## Wymagania zadania
Przepisz słowo w słowo fragment materiału od wiersza zawierającego „Choose OAuth 2.0 authentication” aż po wiersz zawierający „pyautogui.click(x=424, y=623)”, oba włącznie. Obrazów nie umieszczaj w odpowiedzi.

## Przedstawiony materiał
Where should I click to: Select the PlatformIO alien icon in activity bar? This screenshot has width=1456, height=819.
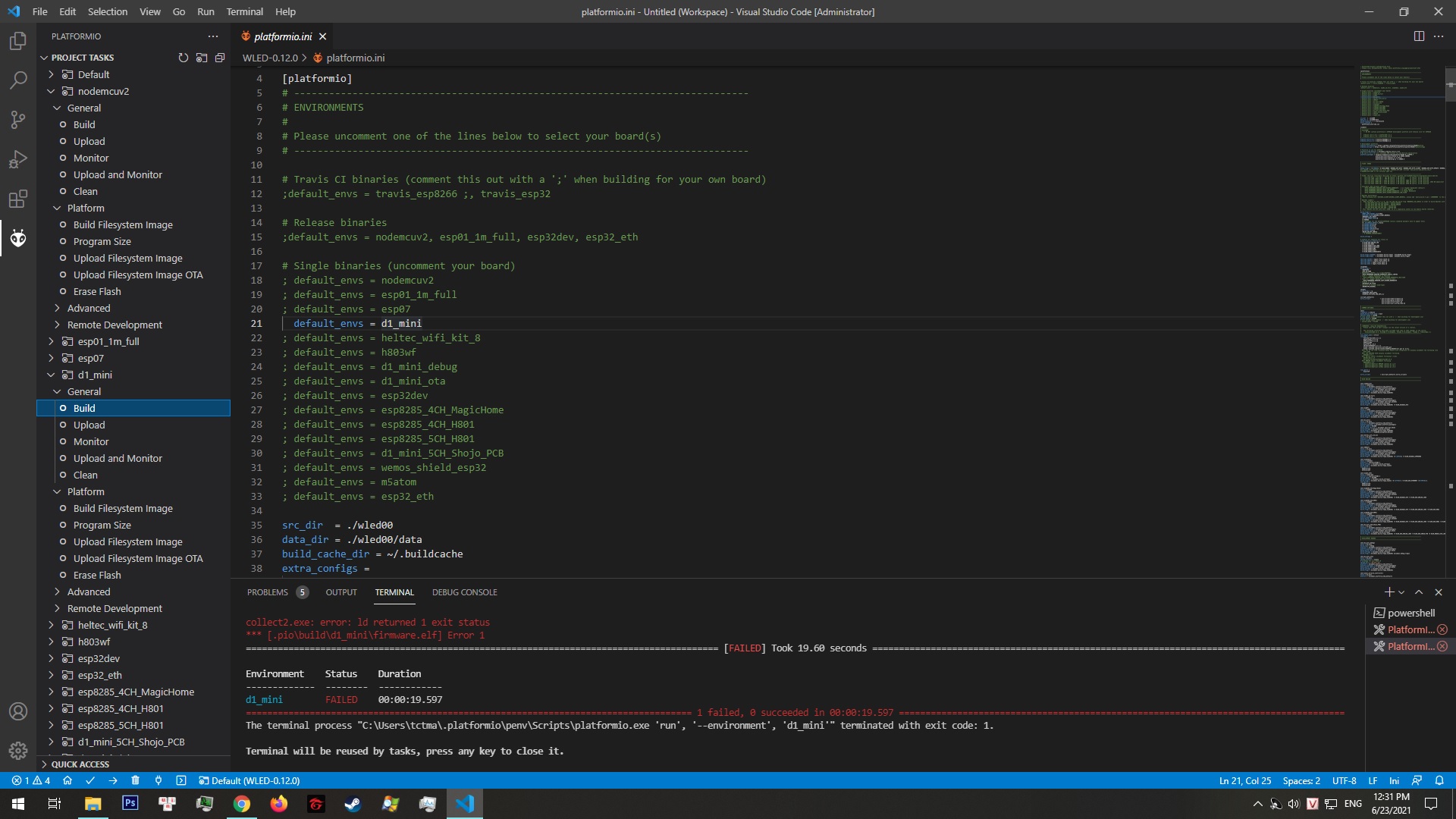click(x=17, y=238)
...
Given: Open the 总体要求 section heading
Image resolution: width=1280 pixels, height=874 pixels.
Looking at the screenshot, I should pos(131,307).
* * *
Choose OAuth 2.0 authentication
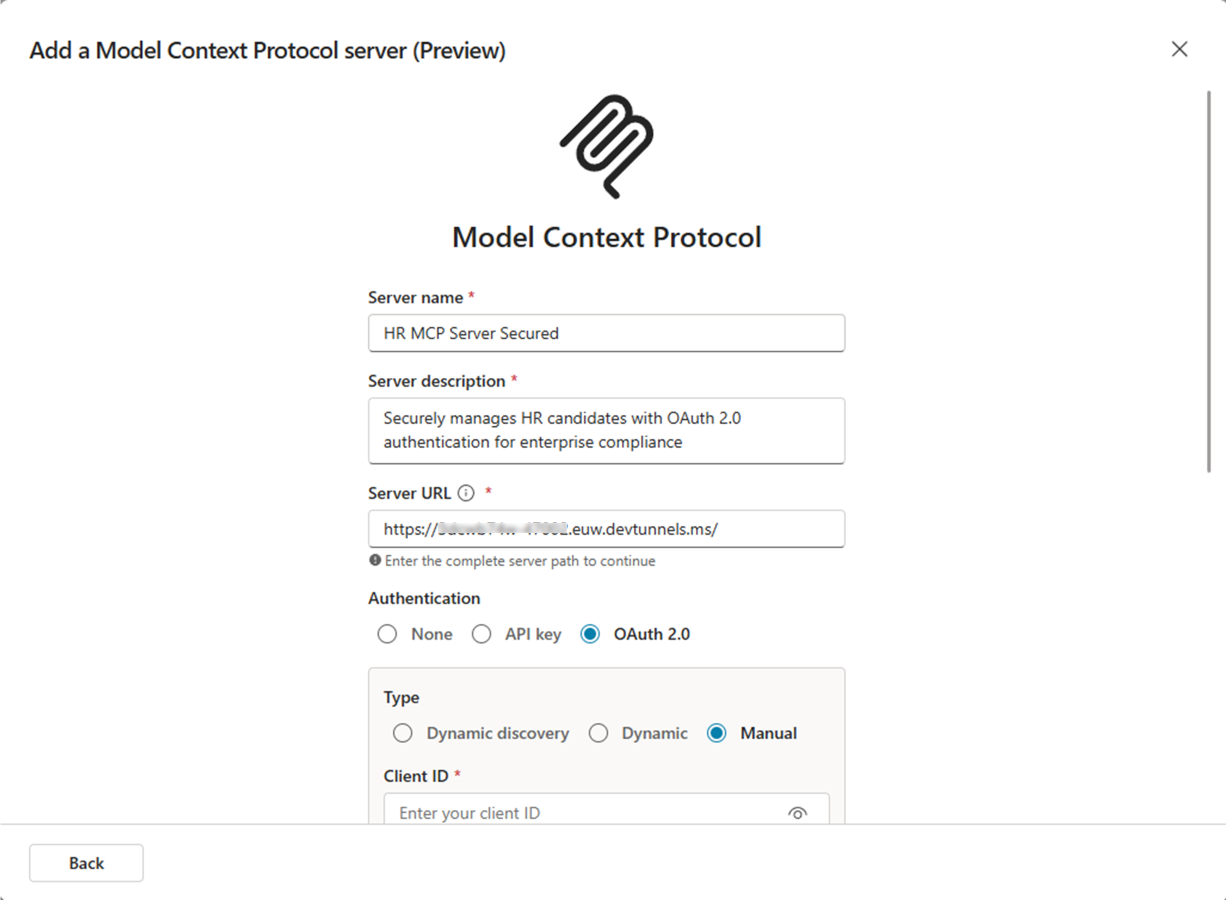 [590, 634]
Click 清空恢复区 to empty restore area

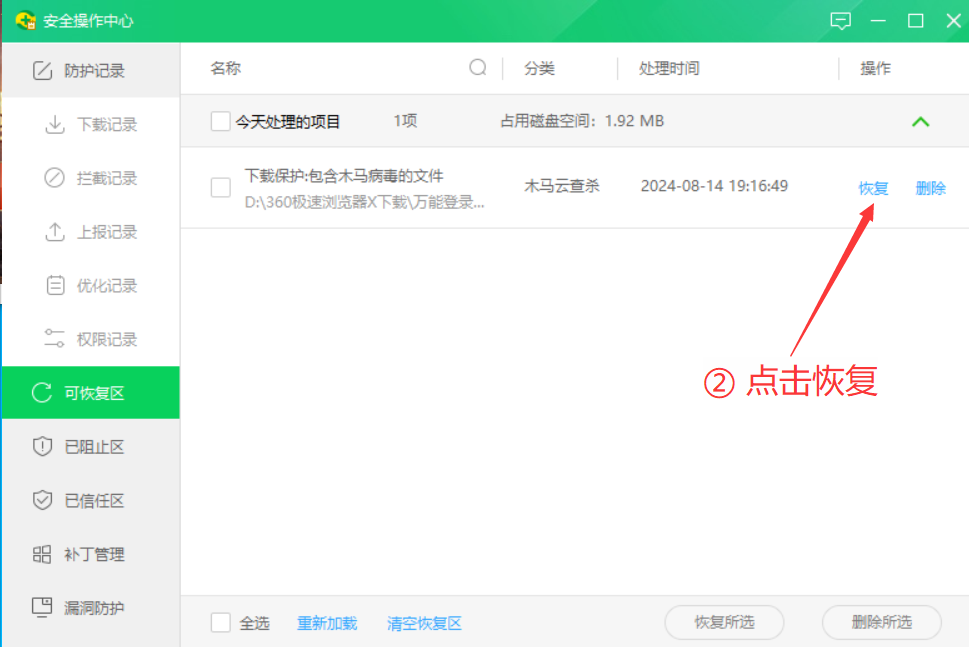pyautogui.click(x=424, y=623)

## Pełne rozwiązanie
Choose OAuth 2.0 authentication
 [590, 634]
Click 清空恢复区 to empty restore area

pyautogui.click(x=424, y=623)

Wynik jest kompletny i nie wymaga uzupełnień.